## [Source material]

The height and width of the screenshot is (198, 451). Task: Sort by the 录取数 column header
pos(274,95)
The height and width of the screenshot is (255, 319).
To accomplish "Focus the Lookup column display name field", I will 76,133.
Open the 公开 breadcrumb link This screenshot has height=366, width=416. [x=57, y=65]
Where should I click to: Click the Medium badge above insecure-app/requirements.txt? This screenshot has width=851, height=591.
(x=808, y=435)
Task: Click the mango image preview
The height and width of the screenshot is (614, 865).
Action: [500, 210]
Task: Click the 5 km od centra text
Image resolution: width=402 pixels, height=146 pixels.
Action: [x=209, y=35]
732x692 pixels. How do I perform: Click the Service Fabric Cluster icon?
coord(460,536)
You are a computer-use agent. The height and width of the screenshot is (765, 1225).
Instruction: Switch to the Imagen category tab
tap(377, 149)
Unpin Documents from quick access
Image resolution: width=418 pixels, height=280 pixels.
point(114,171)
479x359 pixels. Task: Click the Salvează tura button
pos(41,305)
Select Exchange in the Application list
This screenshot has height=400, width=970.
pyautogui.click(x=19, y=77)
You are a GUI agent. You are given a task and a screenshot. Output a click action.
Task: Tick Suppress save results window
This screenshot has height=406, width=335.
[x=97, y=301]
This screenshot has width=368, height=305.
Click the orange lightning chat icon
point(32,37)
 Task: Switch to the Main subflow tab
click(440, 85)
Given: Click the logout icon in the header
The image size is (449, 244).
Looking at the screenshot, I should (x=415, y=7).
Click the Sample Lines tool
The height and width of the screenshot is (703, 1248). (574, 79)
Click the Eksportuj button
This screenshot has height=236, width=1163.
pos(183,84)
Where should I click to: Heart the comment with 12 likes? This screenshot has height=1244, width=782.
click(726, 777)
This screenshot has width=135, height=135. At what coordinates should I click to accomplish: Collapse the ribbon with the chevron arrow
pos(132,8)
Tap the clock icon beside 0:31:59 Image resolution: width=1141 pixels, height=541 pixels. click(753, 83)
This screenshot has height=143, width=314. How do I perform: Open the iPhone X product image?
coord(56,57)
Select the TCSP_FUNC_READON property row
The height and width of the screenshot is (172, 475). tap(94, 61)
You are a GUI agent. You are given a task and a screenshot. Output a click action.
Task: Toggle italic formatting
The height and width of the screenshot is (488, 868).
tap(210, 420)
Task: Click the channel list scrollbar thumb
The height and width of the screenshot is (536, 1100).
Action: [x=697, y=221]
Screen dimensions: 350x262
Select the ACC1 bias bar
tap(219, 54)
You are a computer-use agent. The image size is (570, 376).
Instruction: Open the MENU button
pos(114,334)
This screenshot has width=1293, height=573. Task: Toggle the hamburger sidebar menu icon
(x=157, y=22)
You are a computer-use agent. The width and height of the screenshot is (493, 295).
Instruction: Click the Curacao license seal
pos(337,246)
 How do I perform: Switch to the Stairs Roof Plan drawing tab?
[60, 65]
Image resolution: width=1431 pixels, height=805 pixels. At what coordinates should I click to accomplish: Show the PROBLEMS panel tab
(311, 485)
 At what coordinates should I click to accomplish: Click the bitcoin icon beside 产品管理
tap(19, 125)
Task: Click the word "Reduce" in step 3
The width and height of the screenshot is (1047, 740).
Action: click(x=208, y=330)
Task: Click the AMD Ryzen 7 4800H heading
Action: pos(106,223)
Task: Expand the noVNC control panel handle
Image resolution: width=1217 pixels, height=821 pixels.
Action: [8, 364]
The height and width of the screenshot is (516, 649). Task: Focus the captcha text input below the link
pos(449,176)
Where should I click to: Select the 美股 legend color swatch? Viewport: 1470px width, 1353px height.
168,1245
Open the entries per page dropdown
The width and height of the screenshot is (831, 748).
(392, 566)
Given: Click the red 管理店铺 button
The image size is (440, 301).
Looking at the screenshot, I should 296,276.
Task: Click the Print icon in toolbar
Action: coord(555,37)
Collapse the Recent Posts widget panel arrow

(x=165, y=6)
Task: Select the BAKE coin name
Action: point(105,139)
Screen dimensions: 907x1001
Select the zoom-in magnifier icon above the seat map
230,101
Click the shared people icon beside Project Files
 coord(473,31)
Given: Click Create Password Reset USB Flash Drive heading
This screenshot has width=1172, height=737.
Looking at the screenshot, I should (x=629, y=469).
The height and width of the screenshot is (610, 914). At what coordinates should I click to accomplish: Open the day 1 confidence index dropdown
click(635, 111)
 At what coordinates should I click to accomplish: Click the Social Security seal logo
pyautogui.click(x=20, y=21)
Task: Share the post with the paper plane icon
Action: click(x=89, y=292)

## [Brief]
Reproduce the lines above, beginning at the line with "The height and width of the screenshot is (488, 868)." and stopping after the line with "Given: Click the red 管理店铺 button", exactly as they are.

## [Exercise response]
The height and width of the screenshot is (488, 868).
tap(210, 420)
Task: Click the channel list scrollbar thumb
The height and width of the screenshot is (536, 1100).
Action: [x=697, y=221]
Screen dimensions: 350x262
Select the ACC1 bias bar
tap(219, 54)
You are a computer-use agent. The image size is (570, 376).
Instruction: Open the MENU button
pos(114,334)
This screenshot has width=1293, height=573. Task: Toggle the hamburger sidebar menu icon
(x=157, y=22)
You are a computer-use agent. The width and height of the screenshot is (493, 295).
Instruction: Click the Curacao license seal
pos(337,246)
 How do I perform: Switch to the Stairs Roof Plan drawing tab?
[60, 65]
Image resolution: width=1431 pixels, height=805 pixels. At what coordinates should I click to accomplish: Show the PROBLEMS panel tab
(311, 485)
 At what coordinates should I click to accomplish: Click the bitcoin icon beside 产品管理
tap(19, 125)
Task: Click the word "Reduce" in step 3
The width and height of the screenshot is (1047, 740).
Action: click(x=208, y=330)
Task: Click the AMD Ryzen 7 4800H heading
Action: pos(106,223)
Task: Expand the noVNC control panel handle
Image resolution: width=1217 pixels, height=821 pixels.
Action: [8, 364]
The height and width of the screenshot is (516, 649). Task: Focus the captcha text input below the link
pos(449,176)
Where should I click to: Select the 美股 legend color swatch? Viewport: 1470px width, 1353px height.
168,1245
Open the entries per page dropdown
The width and height of the screenshot is (831, 748).
(392, 566)
Given: Click the red 管理店铺 button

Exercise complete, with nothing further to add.